I have 2, please. One on the premium OE market. Obviously, your competitors are shifting by state in 18 inches and above. Can you tell us how your market share have evolved over the second quarter? And are you seeing any pressure on share gain or on the pricing side there? And second is on the specialty market. You've taken your guidance down on ag outlook. Can you maybe comment which regions and segments are you seeing the most pressure in? Those would be my 2 questions.

--------------------------------------------------------------------------------

Florent Menegaux, Compagnie Générale des Établissements Michelin - CEO [63]

--------------------------------------------------------------------------------

So let me take the first one on the premium. Yes of course, a lot of people are chasing the premium markets, we're not the only one. However, it is much more difficult to produce a good tire 19-inch and above than to produce a 16-inch. So yes, a lot of people are putting capacity. However, the market is not -- it's not because you have the capacity to be offsetting this product. So -- and we disclosed what is the content in our premiums in our mix over all, and what we have shown is that we have moved from 39% 18-inch and above content to 41%, but we don't disclose market share for each diameter.

--------------------------------------------------------------------------------

Marc Henry, Compagnie Générale des Établissements Michelin - Executive VP & CFO [64]

--------------------------------------------------------------------------------

I think Specialty is part of the agricultural segment, what we have seen is a decline in the OE markets particularly in Europe linked to the crisis situation in Turkey. And to some extent, also in South America. The demand for replacement tires has been also down in North America due to the flood in the Midwest. And of course, the impact that has on the farmers revenues. If we look in the same segment at infrastructure, tire sales have evolved during the period, but we have seen some signs of slowing down at the end of the first half, taking into account that this segment has been growing for the past 2 to 3 years.

--------------------------------------------------------------------------------

Operator [65]

--------------------------------------------------------------------------------

Ladies and gentlemen, we don't have further questions. (Operator Instructions) We have no further questions

--------------------------------------------------------------------------------

Florent Menegaux, Compagnie Générale des Établissements Michelin - CEO [66]

--------------------------------------------------------------------------------

Okay, so if there are no further questions, so thank you for joining us tonight in French time.
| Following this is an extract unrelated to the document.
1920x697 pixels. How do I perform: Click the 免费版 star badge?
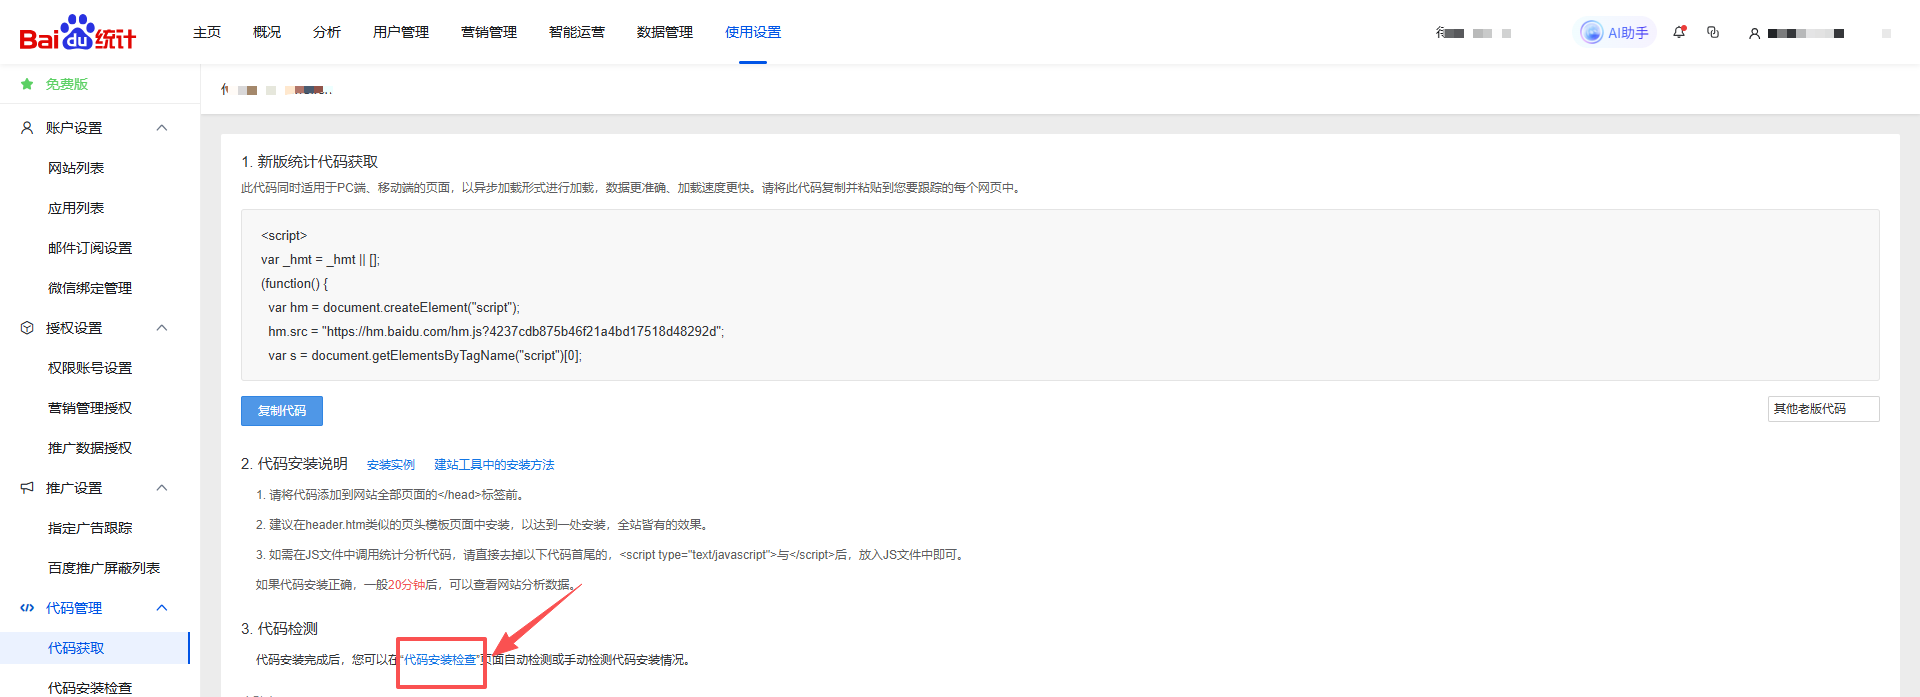28,84
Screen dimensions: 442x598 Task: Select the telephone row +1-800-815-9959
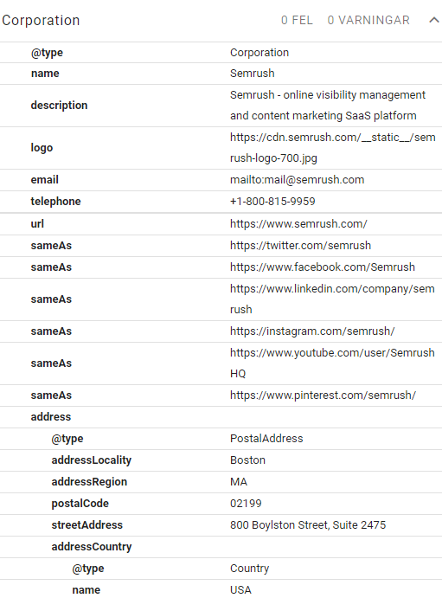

And we look forward, our next meeting is early 2020 to discuss about what has happened in second semester. So thank you very much, and if you take some vacation, have a nice vacation.

--------------------------------------------------------------------------------

Operator [67]

--------------------------------------------------------------------------------

Ladies and gentlemen, this concludes today's conference call. Thank you all for your participation. You may now disconnect.